> [Provided records]
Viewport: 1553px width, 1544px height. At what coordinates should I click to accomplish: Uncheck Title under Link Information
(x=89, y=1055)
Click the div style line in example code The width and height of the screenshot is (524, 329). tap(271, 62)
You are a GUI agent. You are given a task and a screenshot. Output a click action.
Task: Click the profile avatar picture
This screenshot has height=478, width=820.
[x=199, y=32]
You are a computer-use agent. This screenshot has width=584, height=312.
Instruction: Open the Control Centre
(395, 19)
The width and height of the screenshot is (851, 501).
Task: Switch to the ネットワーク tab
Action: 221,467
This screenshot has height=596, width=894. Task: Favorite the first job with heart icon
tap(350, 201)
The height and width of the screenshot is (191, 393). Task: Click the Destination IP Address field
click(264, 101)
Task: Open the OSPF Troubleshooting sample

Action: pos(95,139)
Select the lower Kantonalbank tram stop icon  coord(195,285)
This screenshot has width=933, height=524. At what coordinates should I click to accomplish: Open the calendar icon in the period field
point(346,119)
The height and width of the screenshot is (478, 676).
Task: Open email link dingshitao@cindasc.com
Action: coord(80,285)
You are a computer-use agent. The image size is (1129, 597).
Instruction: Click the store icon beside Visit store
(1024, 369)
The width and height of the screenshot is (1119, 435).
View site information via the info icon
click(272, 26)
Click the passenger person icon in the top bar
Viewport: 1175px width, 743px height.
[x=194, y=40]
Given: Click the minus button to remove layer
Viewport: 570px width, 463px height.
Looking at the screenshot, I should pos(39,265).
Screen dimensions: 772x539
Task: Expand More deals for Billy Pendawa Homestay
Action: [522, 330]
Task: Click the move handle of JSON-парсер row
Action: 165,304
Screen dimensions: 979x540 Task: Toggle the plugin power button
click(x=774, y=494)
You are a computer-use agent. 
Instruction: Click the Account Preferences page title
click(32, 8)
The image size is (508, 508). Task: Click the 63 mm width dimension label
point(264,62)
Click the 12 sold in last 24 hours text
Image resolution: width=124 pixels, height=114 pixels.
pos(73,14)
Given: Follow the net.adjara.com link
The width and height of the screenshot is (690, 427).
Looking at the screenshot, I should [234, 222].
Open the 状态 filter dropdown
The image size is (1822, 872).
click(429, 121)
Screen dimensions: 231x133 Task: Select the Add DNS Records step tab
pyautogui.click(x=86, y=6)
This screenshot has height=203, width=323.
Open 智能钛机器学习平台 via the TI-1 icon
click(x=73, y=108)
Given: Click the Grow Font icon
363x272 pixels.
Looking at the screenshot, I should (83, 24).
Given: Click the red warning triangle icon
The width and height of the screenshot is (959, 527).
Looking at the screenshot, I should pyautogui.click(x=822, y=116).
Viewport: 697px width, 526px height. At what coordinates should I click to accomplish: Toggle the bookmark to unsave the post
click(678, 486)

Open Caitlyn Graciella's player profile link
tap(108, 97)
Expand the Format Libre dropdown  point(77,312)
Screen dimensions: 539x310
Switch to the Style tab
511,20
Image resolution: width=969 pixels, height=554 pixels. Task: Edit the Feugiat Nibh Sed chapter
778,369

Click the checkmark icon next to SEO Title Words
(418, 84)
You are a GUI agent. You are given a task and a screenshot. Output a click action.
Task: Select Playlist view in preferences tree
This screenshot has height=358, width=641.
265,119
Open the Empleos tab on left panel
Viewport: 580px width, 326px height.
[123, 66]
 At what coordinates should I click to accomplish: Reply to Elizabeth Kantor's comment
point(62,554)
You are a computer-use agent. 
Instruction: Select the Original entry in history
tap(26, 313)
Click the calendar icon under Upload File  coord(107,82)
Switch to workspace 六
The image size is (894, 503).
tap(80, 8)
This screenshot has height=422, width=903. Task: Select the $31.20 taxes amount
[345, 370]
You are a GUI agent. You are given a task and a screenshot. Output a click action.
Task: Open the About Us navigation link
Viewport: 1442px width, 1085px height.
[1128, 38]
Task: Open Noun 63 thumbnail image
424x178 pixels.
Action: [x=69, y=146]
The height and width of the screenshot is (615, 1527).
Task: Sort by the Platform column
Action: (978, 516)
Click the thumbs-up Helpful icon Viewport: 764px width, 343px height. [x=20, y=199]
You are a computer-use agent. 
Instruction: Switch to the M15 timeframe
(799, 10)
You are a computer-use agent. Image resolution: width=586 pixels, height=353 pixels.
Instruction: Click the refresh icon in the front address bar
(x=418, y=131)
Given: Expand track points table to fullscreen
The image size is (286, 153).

> [Task description] The response must contain every entry, each one identical to the original.

> [Answer space]
Viewport: 1553px width, 1544px height. At what coordinates should I click to accomplish: Uncheck Title under Link Information
(x=89, y=1055)
Click the div style line in example code The width and height of the screenshot is (524, 329). tap(271, 62)
You are a GUI agent. You are given a task and a screenshot. Output a click action.
Task: Click the profile avatar picture
This screenshot has height=478, width=820.
[x=199, y=32]
You are a computer-use agent. This screenshot has width=584, height=312.
Instruction: Open the Control Centre
(395, 19)
The width and height of the screenshot is (851, 501).
Task: Switch to the ネットワーク tab
Action: 221,467
This screenshot has height=596, width=894. Task: Favorite the first job with heart icon
tap(350, 201)
The height and width of the screenshot is (191, 393). Task: Click the Destination IP Address field
click(264, 101)
Task: Open the OSPF Troubleshooting sample

Action: pos(95,139)
Select the lower Kantonalbank tram stop icon  coord(195,285)
This screenshot has width=933, height=524. At what coordinates should I click to accomplish: Open the calendar icon in the period field
point(346,119)
The height and width of the screenshot is (478, 676).
Task: Open email link dingshitao@cindasc.com
Action: coord(80,285)
You are a computer-use agent. The image size is (1129, 597).
Instruction: Click the store icon beside Visit store
(1024, 369)
The width and height of the screenshot is (1119, 435).
View site information via the info icon
click(272, 26)
Click the passenger person icon in the top bar
Viewport: 1175px width, 743px height.
[x=194, y=40]
Given: Click the minus button to remove layer
Viewport: 570px width, 463px height.
Looking at the screenshot, I should pos(39,265).
Screen dimensions: 772x539
Task: Expand More deals for Billy Pendawa Homestay
Action: [522, 330]
Task: Click the move handle of JSON-парсер row
Action: 165,304
Screen dimensions: 979x540 Task: Toggle the plugin power button
click(x=774, y=494)
You are a computer-use agent. 
Instruction: Click the Account Preferences page title
click(32, 8)
The image size is (508, 508). Task: Click the 63 mm width dimension label
point(264,62)
Click the 12 sold in last 24 hours text
Image resolution: width=124 pixels, height=114 pixels.
pos(73,14)
Given: Follow the net.adjara.com link
The width and height of the screenshot is (690, 427).
Looking at the screenshot, I should [234, 222].
Open the 状态 filter dropdown
The image size is (1822, 872).
click(429, 121)
Screen dimensions: 231x133 Task: Select the Add DNS Records step tab
pyautogui.click(x=86, y=6)
This screenshot has height=203, width=323.
Open 智能钛机器学习平台 via the TI-1 icon
click(x=73, y=108)
Given: Click the Grow Font icon
363x272 pixels.
Looking at the screenshot, I should (83, 24).
Given: Click the red warning triangle icon
The width and height of the screenshot is (959, 527).
Looking at the screenshot, I should pyautogui.click(x=822, y=116).
Viewport: 697px width, 526px height. At what coordinates should I click to accomplish: Toggle the bookmark to unsave the post
click(678, 486)

Open Caitlyn Graciella's player profile link
tap(108, 97)
Expand the Format Libre dropdown  point(77,312)
Screen dimensions: 539x310
Switch to the Style tab
511,20
Image resolution: width=969 pixels, height=554 pixels. Task: Edit the Feugiat Nibh Sed chapter
778,369

Click the checkmark icon next to SEO Title Words
(418, 84)
You are a GUI agent. You are given a task and a screenshot. Output a click action.
Task: Select Playlist view in preferences tree
This screenshot has height=358, width=641.
265,119
Open the Empleos tab on left panel
Viewport: 580px width, 326px height.
[123, 66]
 At what coordinates should I click to accomplish: Reply to Elizabeth Kantor's comment
point(62,554)
You are a computer-use agent. 
Instruction: Select the Original entry in history
tap(26, 313)
Click the calendar icon under Upload File  coord(107,82)
Switch to workspace 六
The image size is (894, 503).
tap(80, 8)
This screenshot has height=422, width=903. Task: Select the $31.20 taxes amount
[345, 370]
You are a GUI agent. You are given a task and a screenshot. Output a click action.
Task: Open the About Us navigation link
Viewport: 1442px width, 1085px height.
[1128, 38]
Task: Open Noun 63 thumbnail image
424x178 pixels.
Action: [x=69, y=146]
The height and width of the screenshot is (615, 1527).
Task: Sort by the Platform column
Action: (978, 516)
Click the thumbs-up Helpful icon Viewport: 764px width, 343px height. [x=20, y=199]
You are a computer-use agent. 
Instruction: Switch to the M15 timeframe
(799, 10)
You are a computer-use agent. Image resolution: width=586 pixels, height=353 pixels.
Instruction: Click the refresh icon in the front address bar
(x=418, y=131)
Given: Expand track points table to fullscreen
The image size is (286, 153).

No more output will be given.